* START Selected passage *
Python3 scripts and classes to help with managing bags of NYPL AMI files
Clone the git repo and run the following shell command from inside the directory
pip3 install .
Installing the package makes the following tools available from the command line. All scripts include a help dialog.
script_name.py -h
Generate the following from a mounted drive (or any folder): report of all files, report of all bags, directory with a copy of all presumed metadata (JSON and Excel)
Usage: Survey a drive mounted on a Mac
survey_drive.py -d /Volumes/drive-name -o path/to/dir/for/reports
Check bag Oxums, bag completeness, bag hashes, directory structure, filenames, and metadata (only implemented for Excel)
Usage: Check a directory of bags, default check does not look at metadata or checksums
validate_ami_bags.py -d path/to/dir/of/bags
Usage: Check a single bag, including metadata or checksums
validate_ami_bags.py -b path/to/bag --metadata --slow
Check if an excel file adheres to the expectations of media ingest
Usage: Check a single Excel file
validate_ami_bags.py -e path/to/excel/file
Check bag Oxums, bag completeness, and bag hashes (if requested). Default is similar to bagit.py --validate --fast
except includes completeness check. Less strict than validate_ami_bags.py
.
Usage: Check a single bag
validate_bags.py -b path/to/bag --slow
Update Oxum in bag-info.txt to match actual Oxum
Usage: Check and repair a directory of bag Oxums
fix_baginfo.py -d path/to/dir/of/bags
Manage files in bag-payload but not in manifest, either adding them to the manifest or deleting them.
* END Selected passage *
* START Raw data *
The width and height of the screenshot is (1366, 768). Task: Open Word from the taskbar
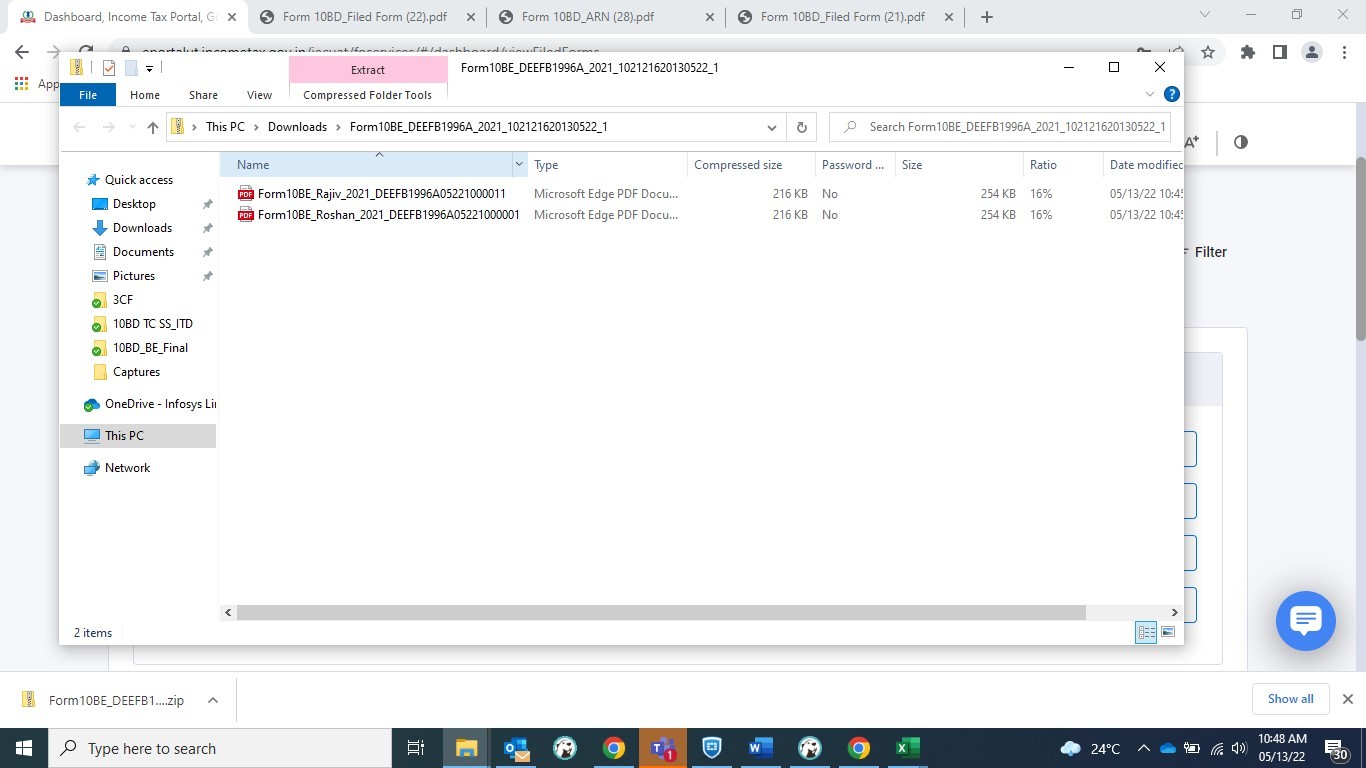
* END Raw data *
*Task set*:
**1.** Revise the stretch of the AMI bag tools text from "Python3 scripts and" through "implemented for Excel)", replacing "Oxums" with "Payload-Oxums".
**2.** Pick up the AMI bag tools text where it ends and continue it.

*The responses*:
**1.**
Python3 scripts and classes to help with managing bags of NYPL AMI files
Clone the git repo and run the following shell command from inside the directory
pip3 install .
Installing the package makes the following tools available from the command line. All scripts include a help dialog.
script_name.py -h
Generate the following from a mounted drive (or any folder): report of all files, report of all bags, directory with a copy of all presumed metadata (JSON and Excel)
Usage: Survey a drive mounted on a Mac
survey_drive.py -d /Volumes/drive-name -o path/to/dir/for/reports
Check bag Payload-Oxums, bag completeness, bag hashes, directory structure, filenames, and metadata (only implemented for Excel)

**2.**
Usage: Add all untracked files to manifest and Oxum
repair_bags.py -b path/to/bag --addfiles
Usage: Delete all untracked file from data/ directory. By default, only the following system files will be deleted: Thumbs.db files, DS_Store files, Appledouble files, and Icon files
repair_bags.py -b path/to/bag --deletefiles
Convert an bag that meets rules for AMI Excel bags to a bag that meets rules for AMI JSON bags
Usage: Convert all bags in a directory from Excel to JSON
convert_excelbag_to_jsonbag.py -b path/to/bag
The package also contains classes for implementing further tools
Extension of the bagit-python Bag class with methods for validation and classification of bags according to NYPL AMI rules
Classes and methods for Excel workbooks and sheets storing metadata about preservation masters, edit masters, and no transfers
Usage: Validate the contents preservation master sheet against the ingest business rules
import ami_md.ami_excel
excel_file = ami_md.ami_excel("path/to/excel.xlsx")
excel_file.pres_sheet.validate_worksheet()
Methods for loading and manipulating AMI JSON data.
Usage: Convert a valid AMI JSON file to a flat key-value dict
import ami_md.ami_json
json_file = ami_md.ami_json(filepath = "path/to/file.json")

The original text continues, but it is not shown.